A governadora do Distrito Federal, Celina Leão (PP), declarou nesta quarta-feira (17) que não pode garantir a candidatura de Michelle Bolsonaro ao Senado, mas afirmou que 'vai trabalhar' para que a ex-primeira-dama dispute o cargo. A declaração ocorre em meio a tensões internas no PL, onde Michelle e o ex-presidente Jair Bolsonaro (PL) enfrentam resistência de setores do partido.
Apoio a Flávio Bolsonaro e embate com Michelle
Celina Leão também manifestou apoio à candidatura de Flávio Bolsonaro (PL) à Presidência da República, que vive um embate político com a ex-primeira-dama. Michelle lidera as pesquisas de intenção de voto para o Senado pelo DF, mas Flávio é o nome preferido de parte da cúpula do PL. 'Apoio os dois, mas a decisão final é do partido', disse a governadora.
Desistência de Ibaneis Rocha
A governadora comentou a desistência do ex-governador Ibaneis Rocha (MDB) de concorrer ao Senado, classificando-a como uma 'decisão de foro íntimo'. Ibaneis, que era cotado para a vaga, optou por não disputar o cargo, abrindo caminho para Michelle. 'Respeito a decisão dele, mas é uma perda para o DF', afirmou Celina.

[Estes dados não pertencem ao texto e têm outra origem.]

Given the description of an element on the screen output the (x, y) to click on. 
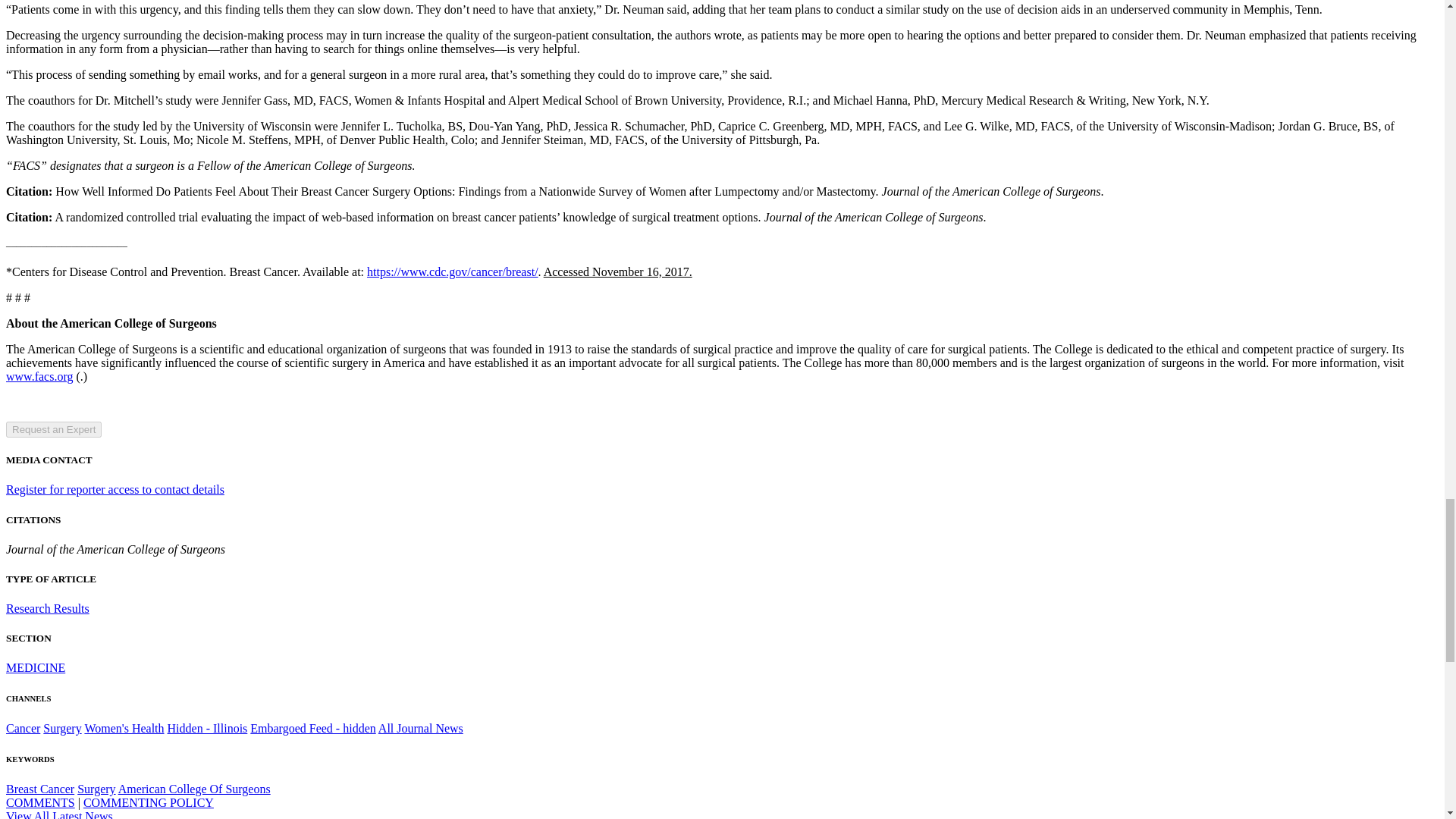
Show all articles in this channel (35, 667)
Show all articles in this channel (62, 727)
Show all articles in this channel (22, 727)
Show all articles in this channel (123, 727)
Research Results (46, 608)
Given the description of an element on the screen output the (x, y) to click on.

Pesquisas e cenário político
Segundo pesquisa divulgada nesta semana, Michelle Bolsonaro lidera a corrida ao Senado com 32% das intenções de voto, seguida pelo atual senador Izalci Lucas (PSDB) com 18%. A governadora destacou a importância da participação feminina na política: 'Precisamos de mais mulheres no Senado, e Michelle representa essa renovação'.
Disputas internas no PL
O cenário político no DF é marcado por disputas internas no PL, que tenta unificar o apoio em torno de um nome para o Senado. Enquanto Michelle tem o apoio de Celina e de parte do eleitorado, Flávio Bolsonaro articula com lideranças nacionais para consolidar sua candidatura presidencial. 'Vou trabalhar para que Michelle seja candidata, mas sei que há desafios', concluiu a governadora.